Bug Crash Need code stale

Source

Marmeladenbrot

👍2

Most helpful comment

I ran into a similar issue that, after solving, I realized was the same as yours.

The issue is not actually with page.close() not freeing memory, it is some magical nonsense going on with setTimeout. When you call page.close() within a setTimeout, it does not work properly. The workaround is to double wrap the page.close call.

// bad
setTimeout(function() {
  page.close();
}, 1000);

// works for whatever reason
setTimeout(function() {
  setTimeout(function() {
    page.close();
  }, 1);
}, 1000);

In your specific case, try this:

// change this
setTimeout(page.close, 200);

// to this
setTimeout(function() {
  setTimeout(function() {
    page.close();
  }, 1);
}, 200);

mz3 on 22 Jan 2016

👍2 😕1

All 4 comments

I'm sorry we took so long to get back to you about this.

With regret, I don't know if we're going to be able to do anything about this. It's probably some kind of memory leak or memory corruption in the interaction between Qt and Webkit, and we don't have the manpower to debug it. (I have debugged things like this before - it can take _days_ of investigation.)

Personally, I would recommend quitting and restarting the PhantomJS process after every page load. I use PhantomJS as a scraper that way and it works well.

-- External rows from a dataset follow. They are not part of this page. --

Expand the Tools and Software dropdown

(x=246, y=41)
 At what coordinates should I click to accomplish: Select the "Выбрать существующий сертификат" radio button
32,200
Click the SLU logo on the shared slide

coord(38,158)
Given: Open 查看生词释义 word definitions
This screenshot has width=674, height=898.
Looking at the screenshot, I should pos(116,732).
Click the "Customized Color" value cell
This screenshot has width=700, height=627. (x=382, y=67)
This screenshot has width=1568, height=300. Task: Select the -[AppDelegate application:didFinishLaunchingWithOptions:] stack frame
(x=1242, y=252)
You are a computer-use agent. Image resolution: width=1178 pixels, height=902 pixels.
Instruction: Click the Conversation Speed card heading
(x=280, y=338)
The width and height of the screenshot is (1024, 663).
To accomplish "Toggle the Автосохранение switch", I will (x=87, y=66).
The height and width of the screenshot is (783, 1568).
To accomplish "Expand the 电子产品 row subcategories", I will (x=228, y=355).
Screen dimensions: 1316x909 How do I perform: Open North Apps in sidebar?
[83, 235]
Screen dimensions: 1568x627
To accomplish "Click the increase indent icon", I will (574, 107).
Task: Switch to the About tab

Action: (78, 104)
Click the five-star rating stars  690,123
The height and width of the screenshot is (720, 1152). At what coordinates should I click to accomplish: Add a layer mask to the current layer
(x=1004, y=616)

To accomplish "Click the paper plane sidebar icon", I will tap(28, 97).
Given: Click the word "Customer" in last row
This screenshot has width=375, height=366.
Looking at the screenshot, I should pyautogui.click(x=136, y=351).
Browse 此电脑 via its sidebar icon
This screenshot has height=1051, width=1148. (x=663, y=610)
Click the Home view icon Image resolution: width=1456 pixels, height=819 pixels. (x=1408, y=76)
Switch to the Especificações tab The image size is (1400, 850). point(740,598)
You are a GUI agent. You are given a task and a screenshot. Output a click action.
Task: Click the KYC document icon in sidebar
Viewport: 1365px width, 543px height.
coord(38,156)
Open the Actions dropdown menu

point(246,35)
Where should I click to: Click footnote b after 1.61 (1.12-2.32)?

If _you_ have time to debug this and work up a patch, though, we would be glad to take it.

zackw on 14 Oct 2015

👍2

I ran into a similar issue that, after solving, I realized was the same as yours.

// bad
setTimeout(function() {
  page.close();
}, 1000);

// works for whatever reason
setTimeout(function() {
  setTimeout(function() {
    page.close();
  }, 1);
}, 1000);

In your specific case, try this:

// change this
setTimeout(page.close, 200);

// to this
setTimeout(function() {
  setTimeout(function() {
    page.close();
  }, 1);
}, 200);

mz3 on 22 Jan 2016

👍2 😕1

@mz3 Thanks that hack worked for me 👍

awumsuri on 19 Oct 2016

Due to our very limited maintenance capacity (see #14541 for more details), we need to prioritize our development focus on other tasks. Therefore, this issue will be automatically closed. In the future, if we see the need to attend to this issue again, then it will be reopened. Thank you for your contribution!